======== Exercise data

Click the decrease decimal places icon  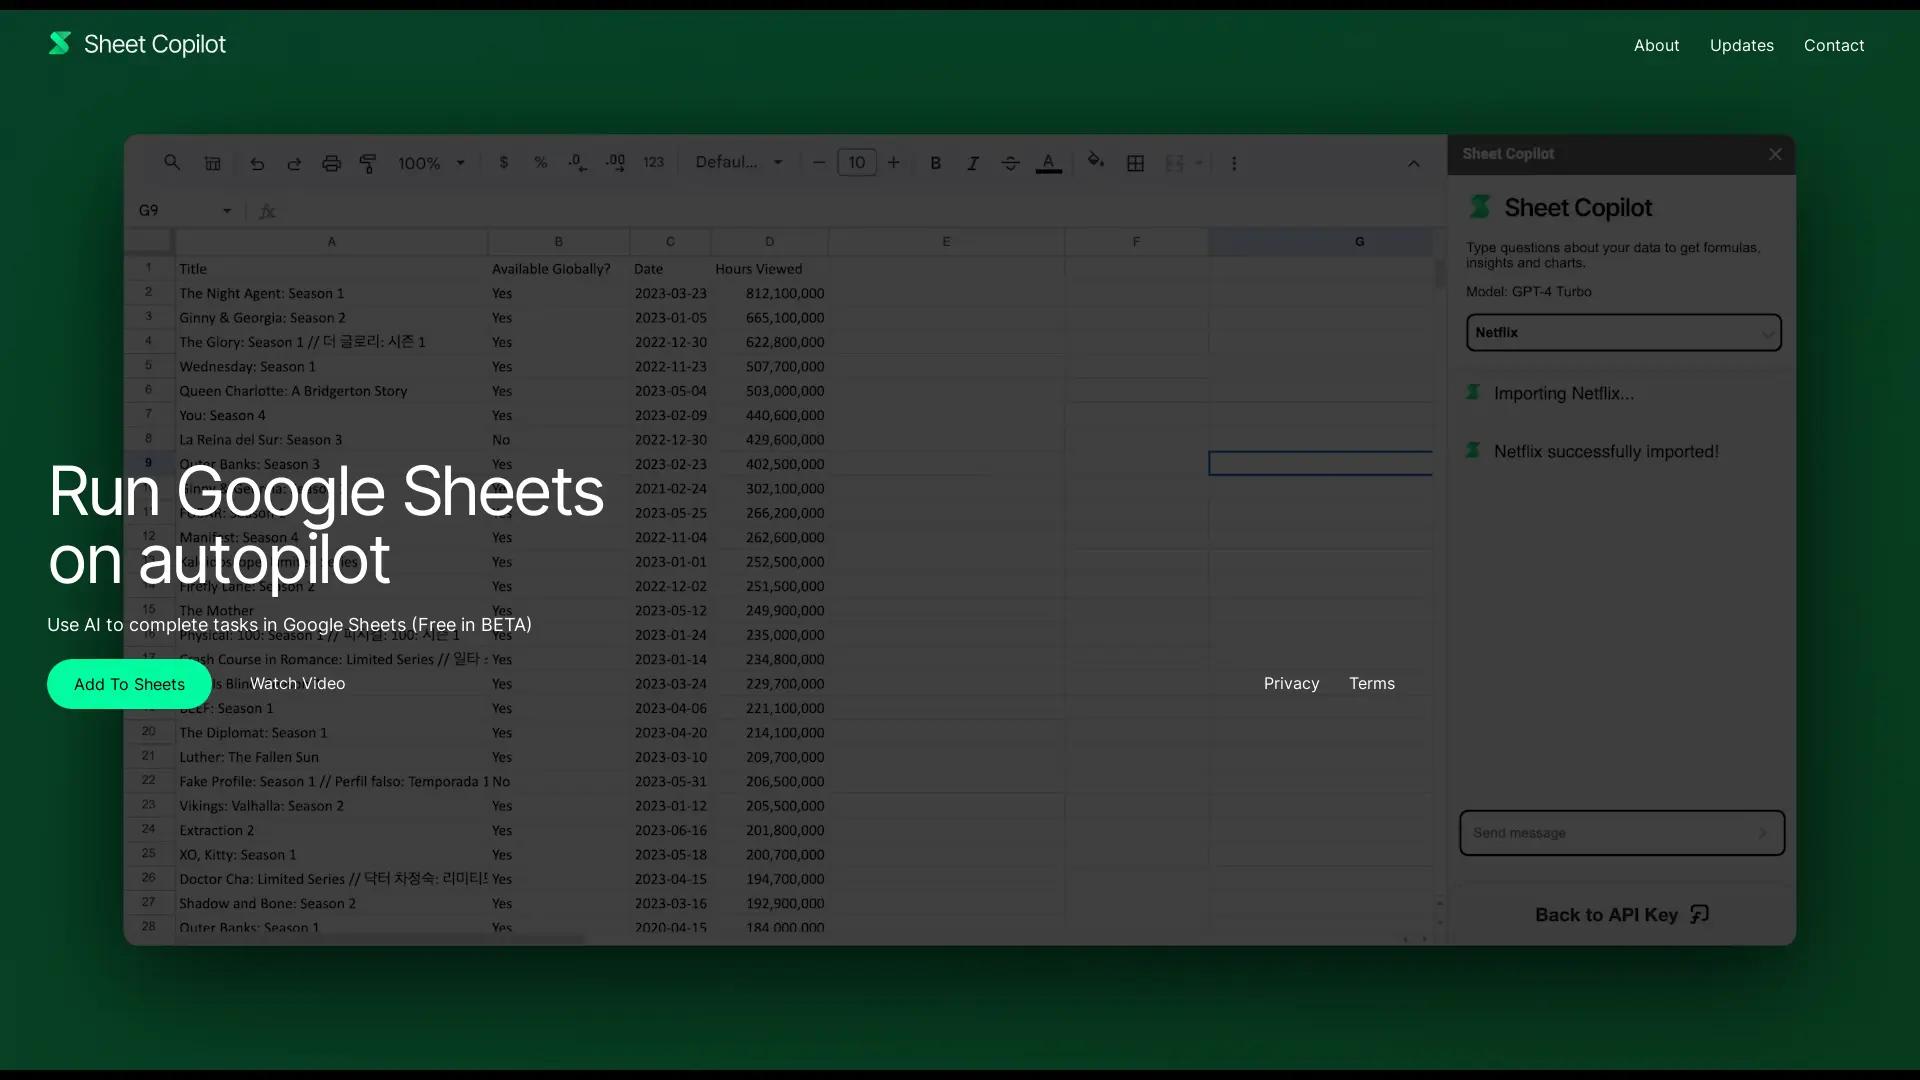[577, 162]
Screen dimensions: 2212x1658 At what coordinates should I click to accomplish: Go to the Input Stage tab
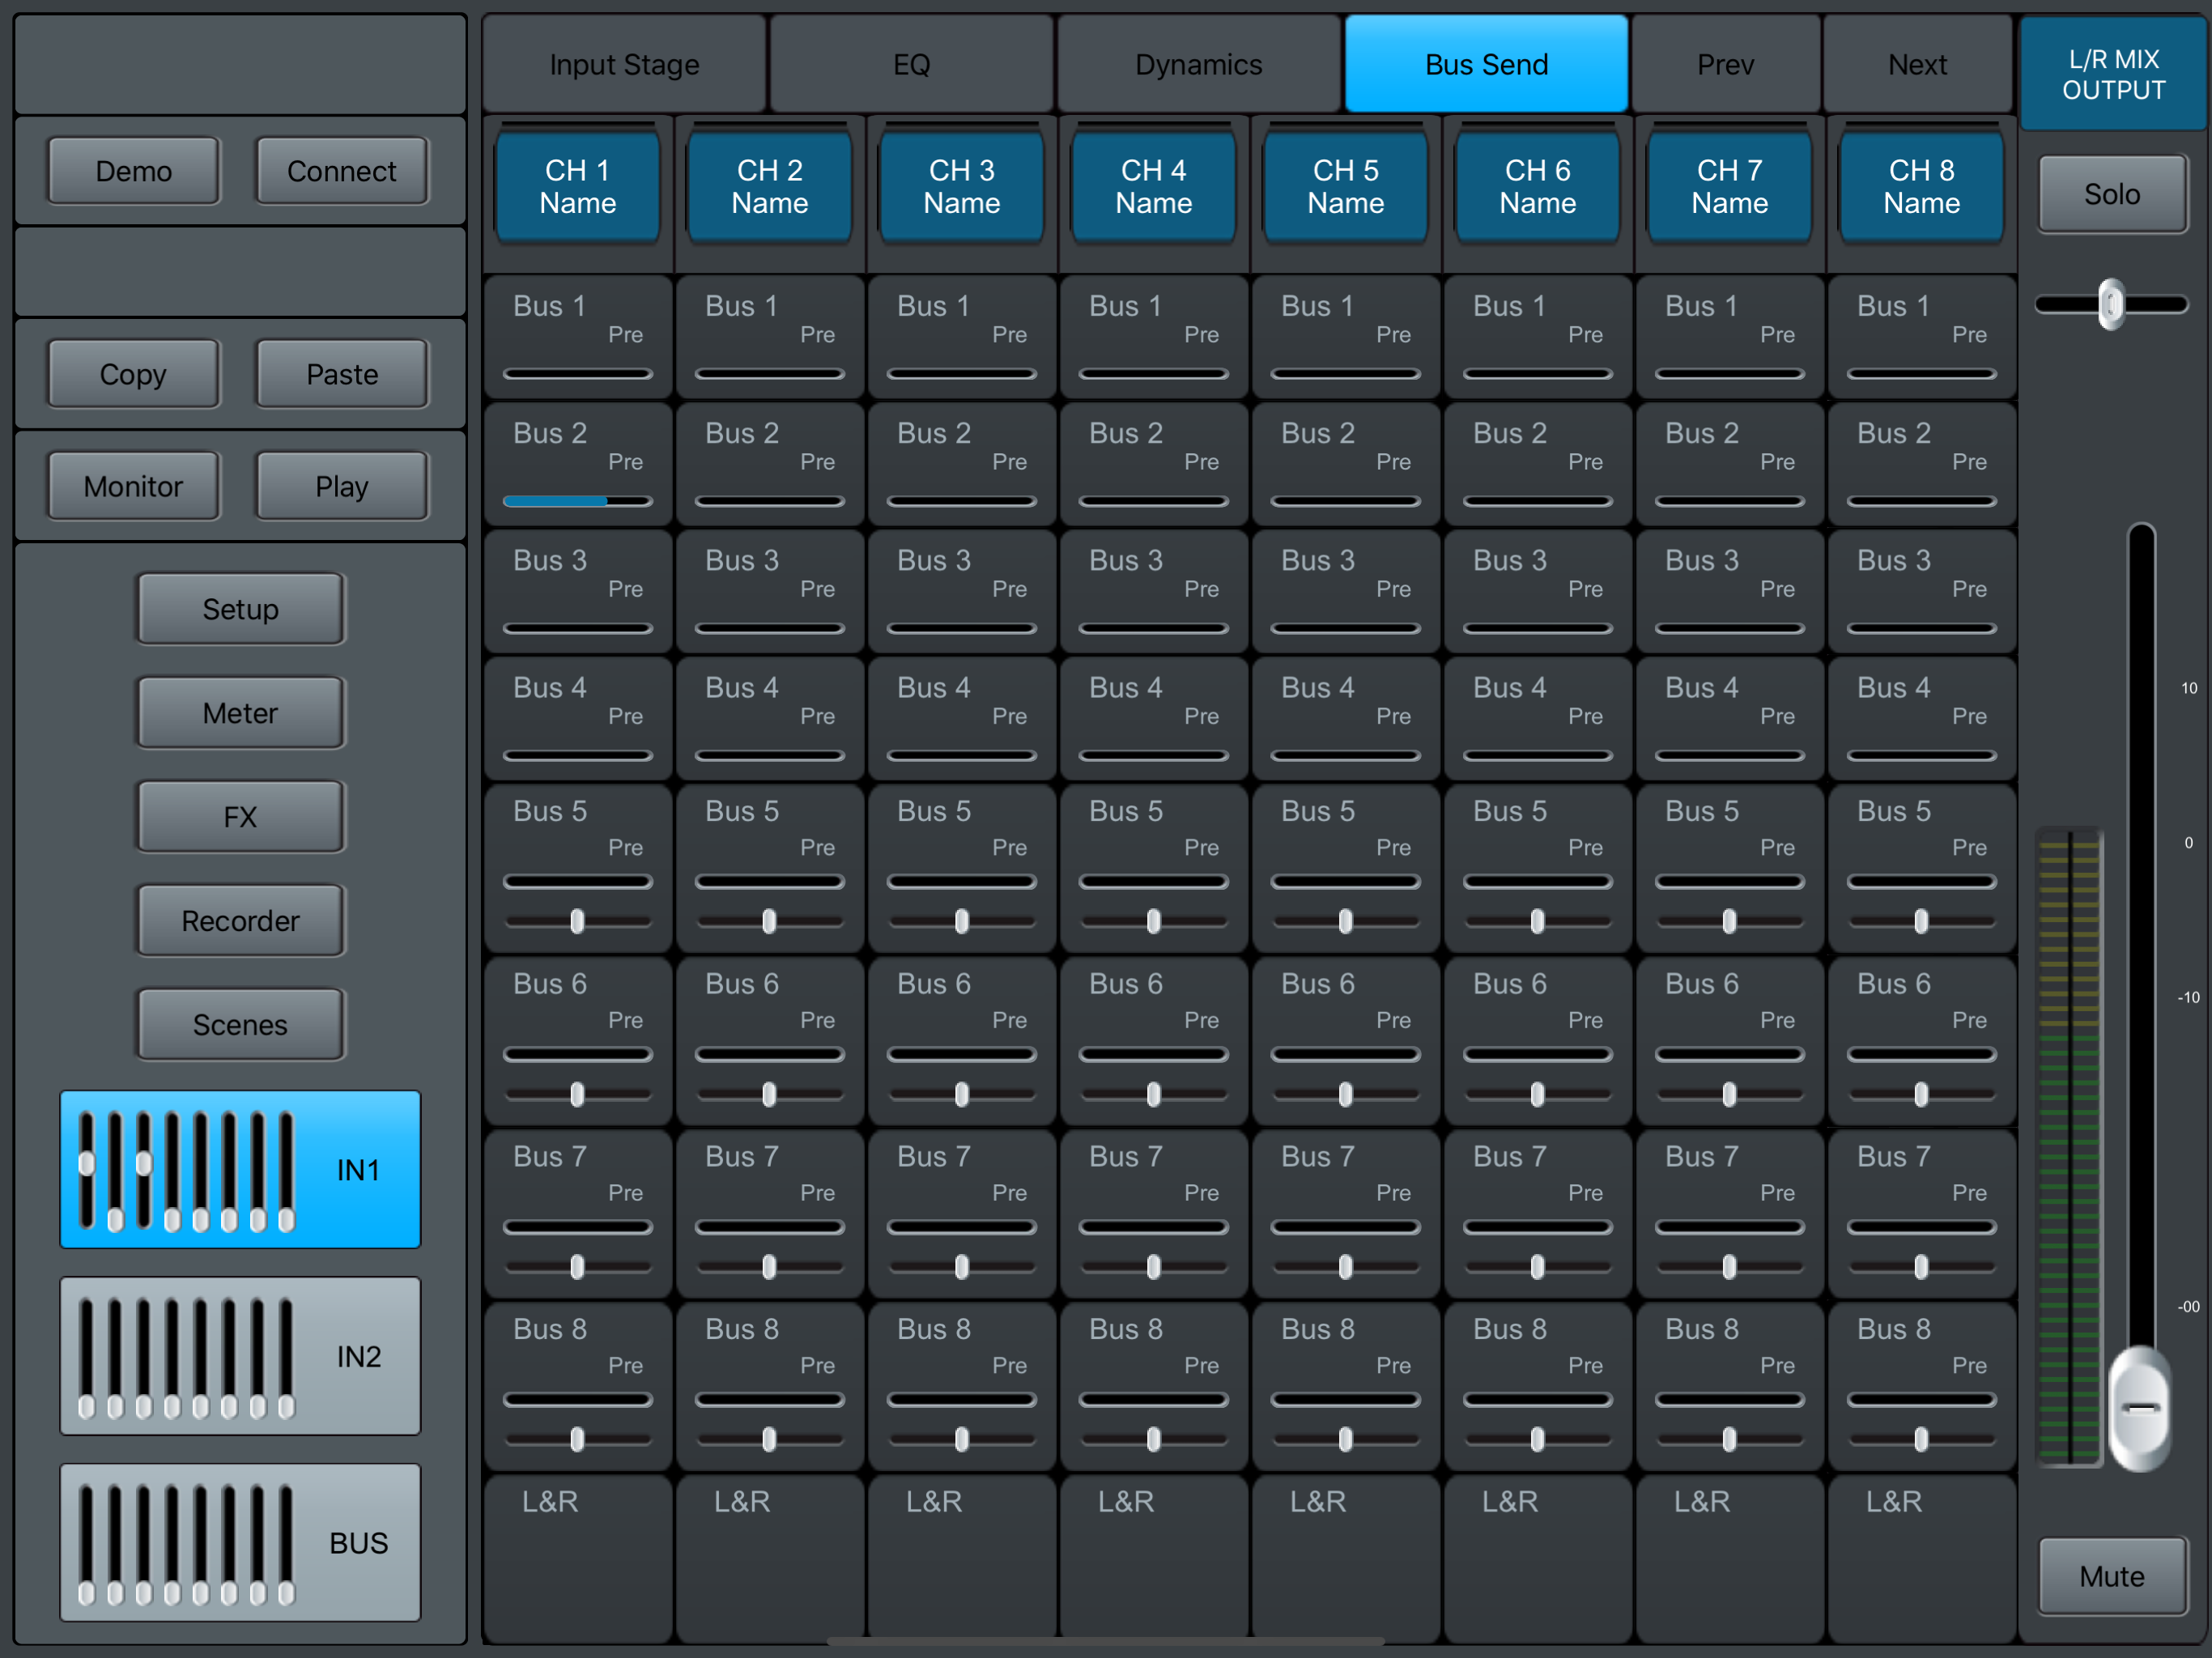[624, 65]
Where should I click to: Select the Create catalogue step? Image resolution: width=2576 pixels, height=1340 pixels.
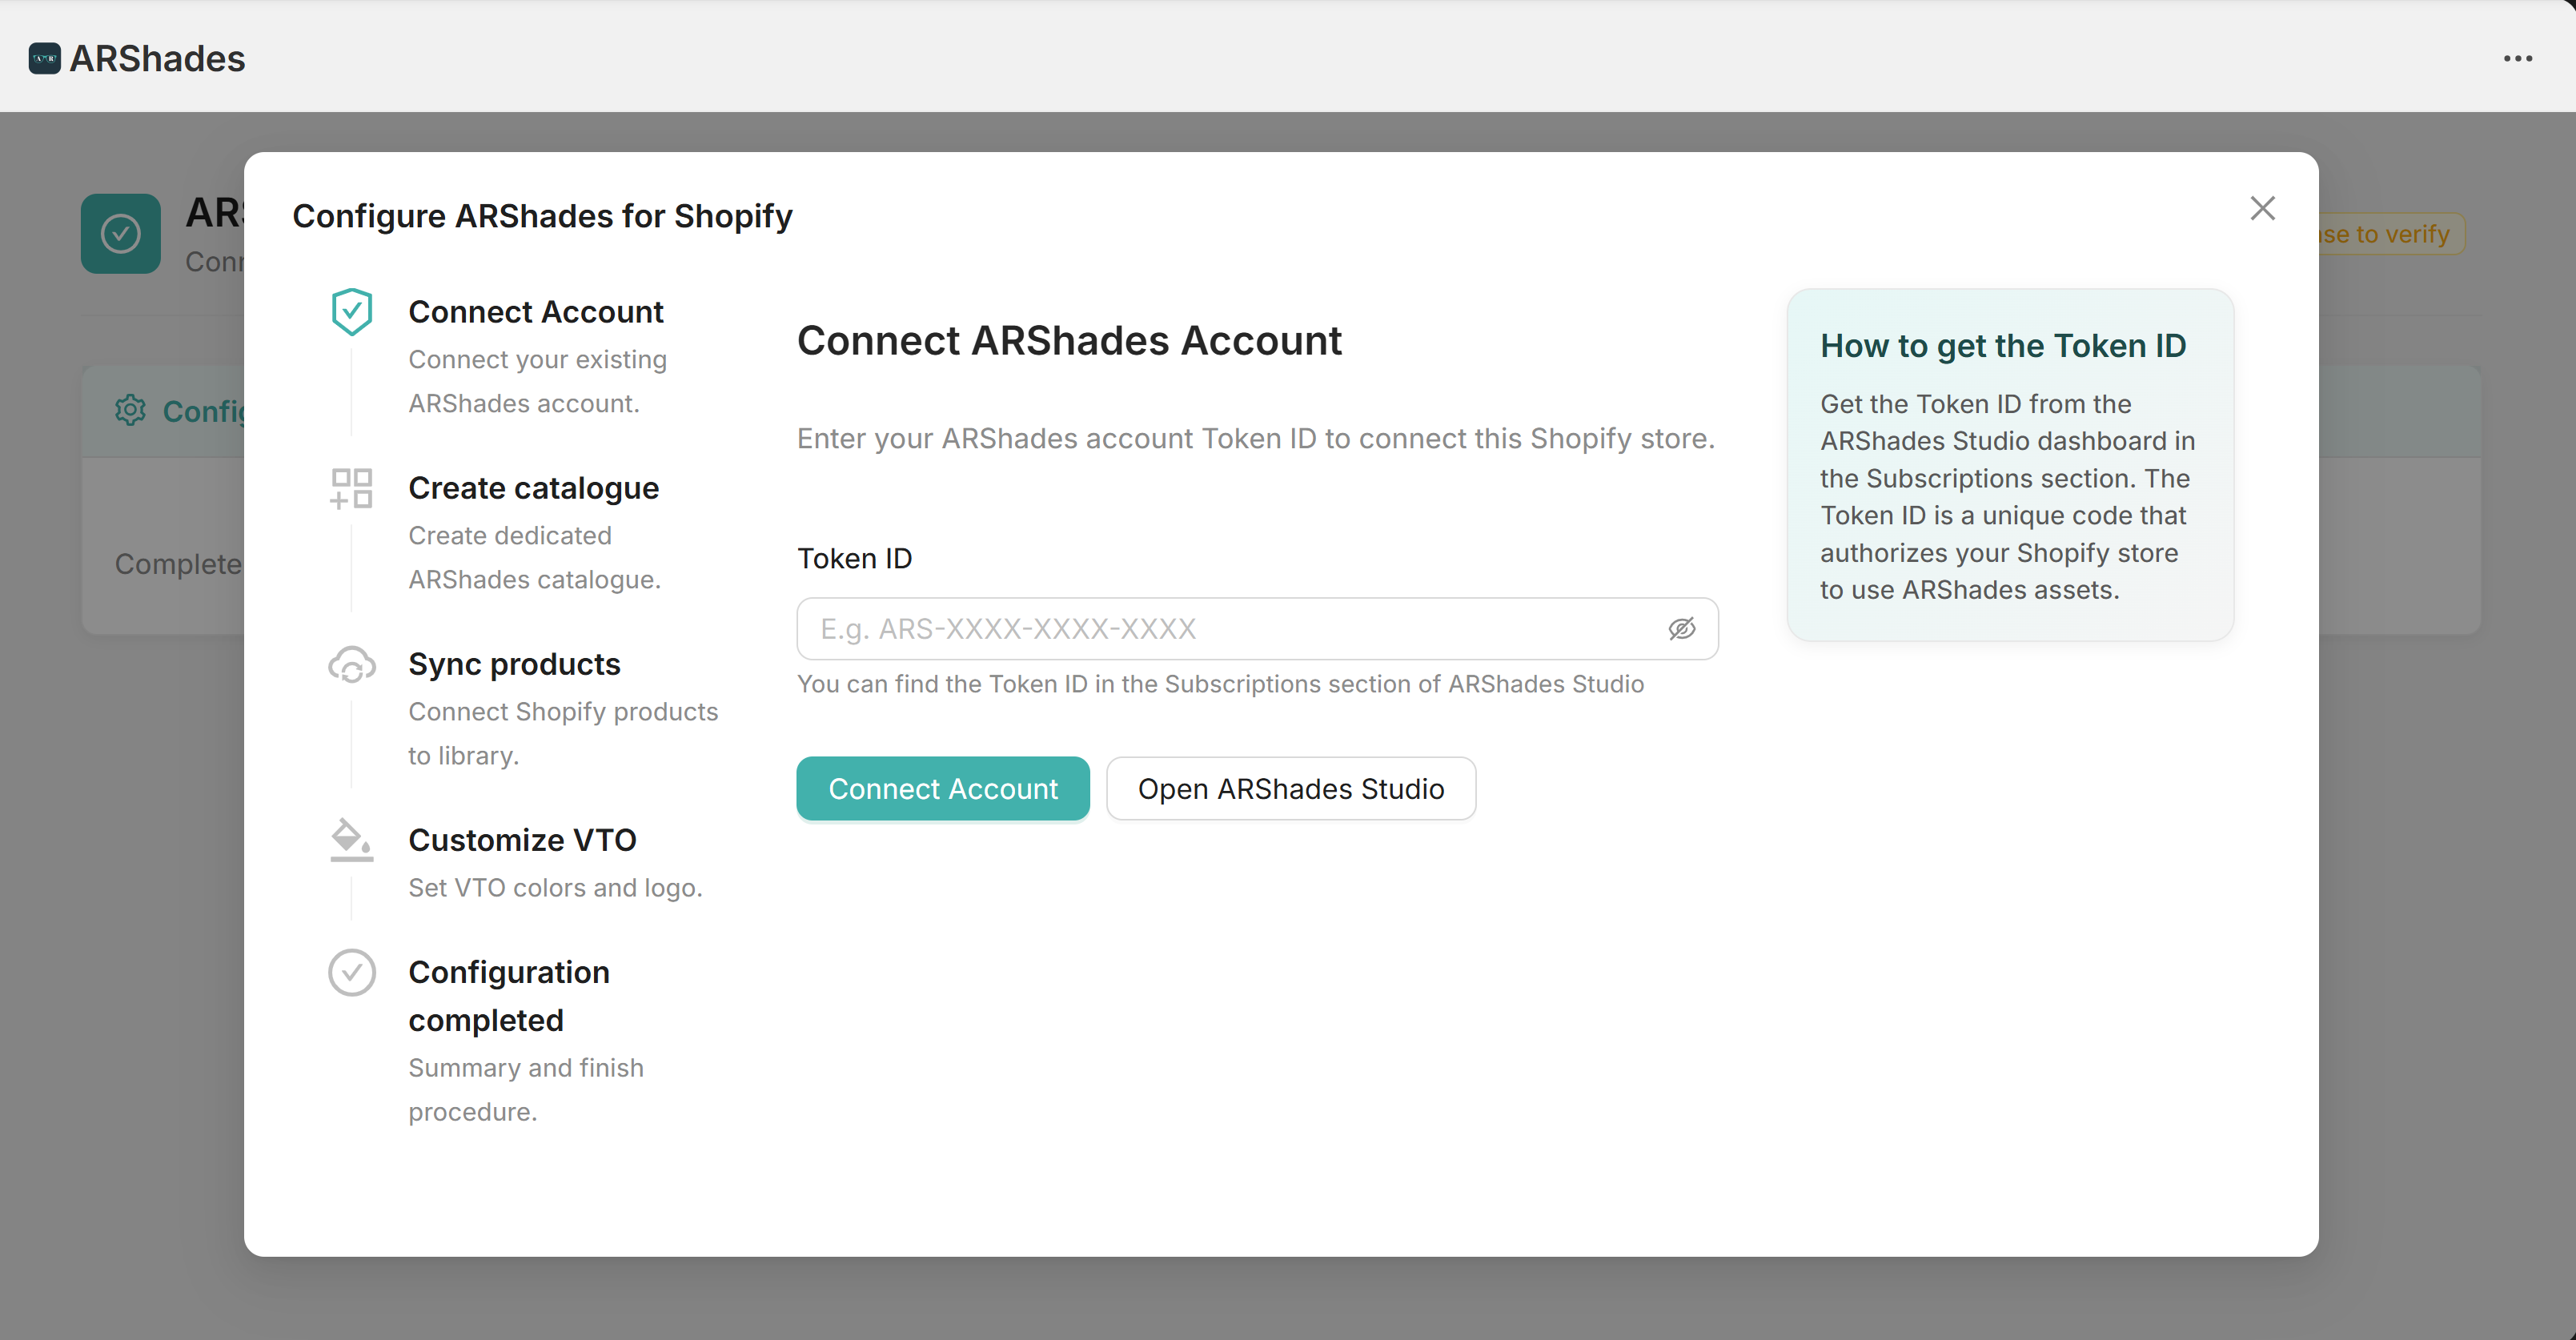[533, 488]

================

• **Problem**:
Your copy should hold exactly the lines from the line bearing "Screen dimensions: 2212x1658" through the end of the data, both included, and no pictures or anything further.

• **Result**:
Screen dimensions: 2212x1658 At what coordinates should I click to accomplish: Go to the Input Stage tab
[624, 65]
Where should I click to: Select the Create catalogue step? Image resolution: width=2576 pixels, height=1340 pixels.
[533, 488]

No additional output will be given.